# Steel is 10 today!



## LJsMom (Jan 6, 2008)

Today is Steel's 10th birthday. We adopted him 2 years ago. He is the best Sibe we've had. I can't believe how well behaved he is considering he was working dog. He had an early birthday dinner last week of lobster. I made him pizza for lunch today.


----------



## Powell (Oct 13, 2006)

Pretty boy! Give him a kiss for me. 

Powell


----------



## Brightelf (Sep 5, 2001)

Ooooohhhh, Steel!!!!!!!







Happy Birthday, handsome Hunka Hunka luuuuuv!! Joanne, he looks truly gorgeous! Are both his eyes blue? What a stunning boy! 10 looks fabuluous on him! You take such great care of your fur-buddies, Joanne! Steel, we wish you the best B day ever!


----------



## TG (Dec 31, 2004)

Happy Birthday, Steel! He is so handsome and has Paul Newman eyes!


----------



## VectorSketcher (Jul 20, 2008)

Oh Happy Birthday Day Steel! He really is gorgeous!


----------



## SunCzarina (Nov 24, 2000)

Happy birthday, handsome boy.


----------



## BowWowMeow (May 7, 2007)

I







Steel.









And lobster?!?!?!? CAn I come to your house for my birthday?


----------



## Ilovealldogs (Nov 17, 2006)

I hope you get lots of goodies!!!


----------



## LJsMom (Jan 6, 2008)

Steel says thank you for all the compliments!

Patti, yes two beautiful blue eyes.

He got the best birthday gift tonight. I got an email from his original mom! She sent pictures too. I cried because I know she still loves him and it must have been really hard to let him go.


----------



## DancingCavy (Feb 19, 2001)

What a handsome hunk of a Husky. Happy 10th, Steel!


----------



## LisaT (Feb 7, 2005)

Happy Belated Birthday Steel (sorry that I keep spelling your name with an extra *e* too!)


----------



## LJsMom (Jan 6, 2008)

Steel says his Auntie Lisa can put as many "e"s in his name as she wants!


----------



## natalie559 (Feb 4, 2005)




----------



## LisaT (Feb 7, 2005)

For Steeeeeleeee


----------

(Dataset records)

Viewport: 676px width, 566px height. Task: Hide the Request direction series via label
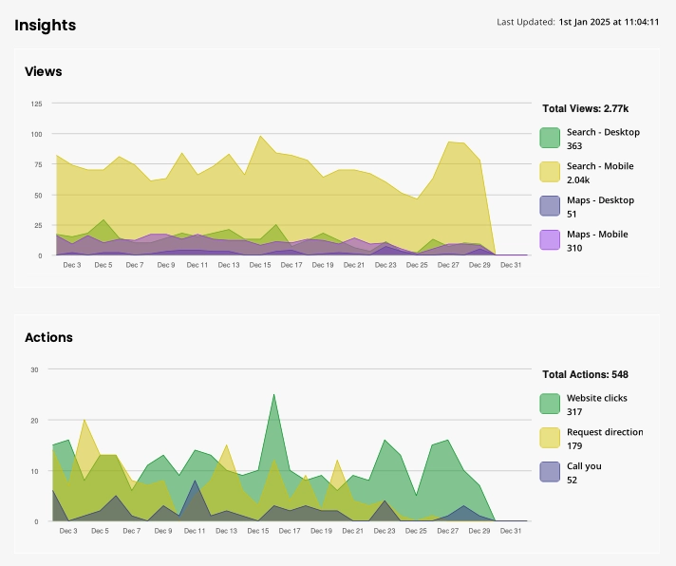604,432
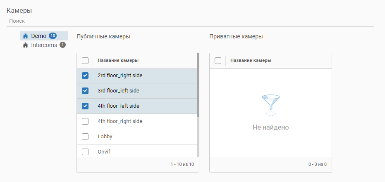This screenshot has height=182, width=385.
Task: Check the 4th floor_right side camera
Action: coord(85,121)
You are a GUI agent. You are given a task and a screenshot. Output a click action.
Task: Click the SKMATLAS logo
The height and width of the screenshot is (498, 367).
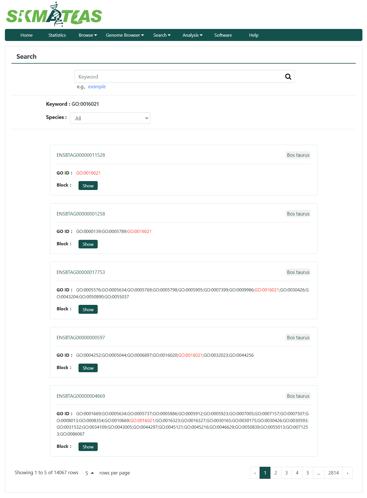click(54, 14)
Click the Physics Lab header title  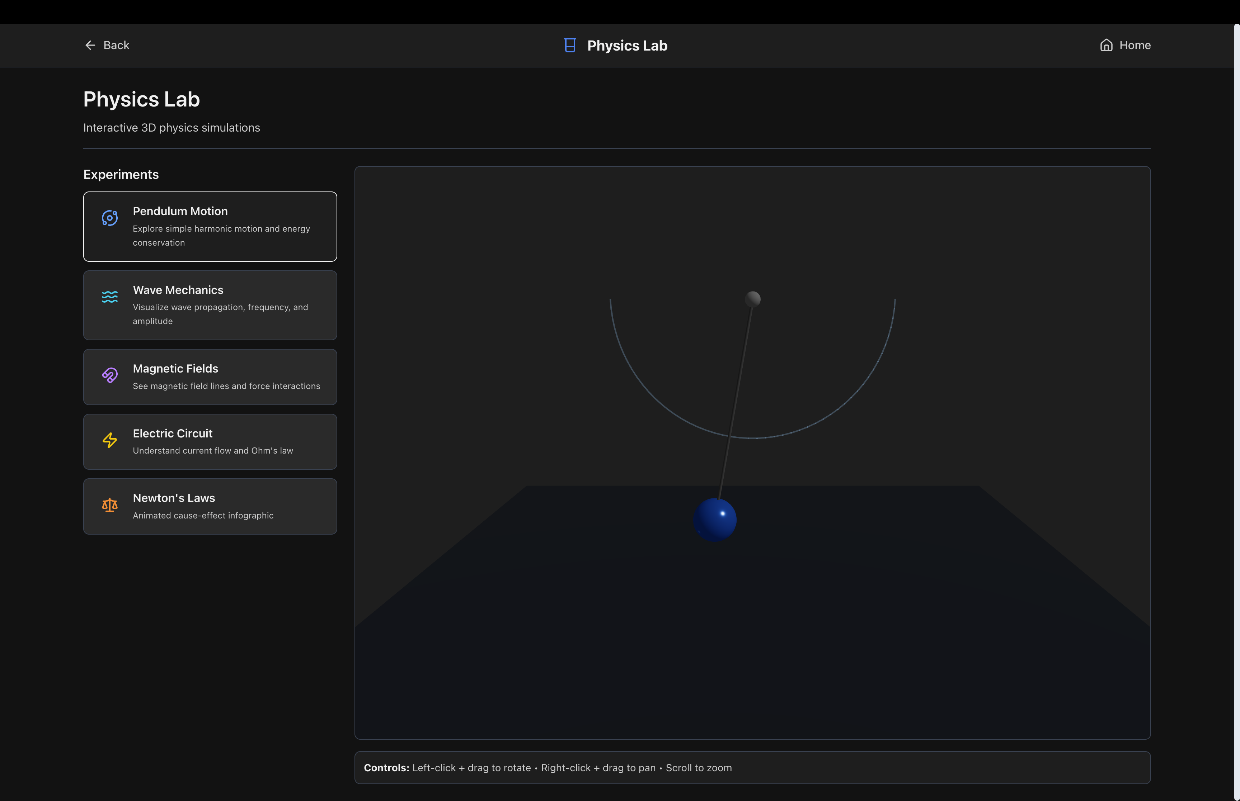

:: What you are asked to do ::
According to the forum thread, what did Steel eat for his early birthday dinner?

:: Result below ::
Lobster.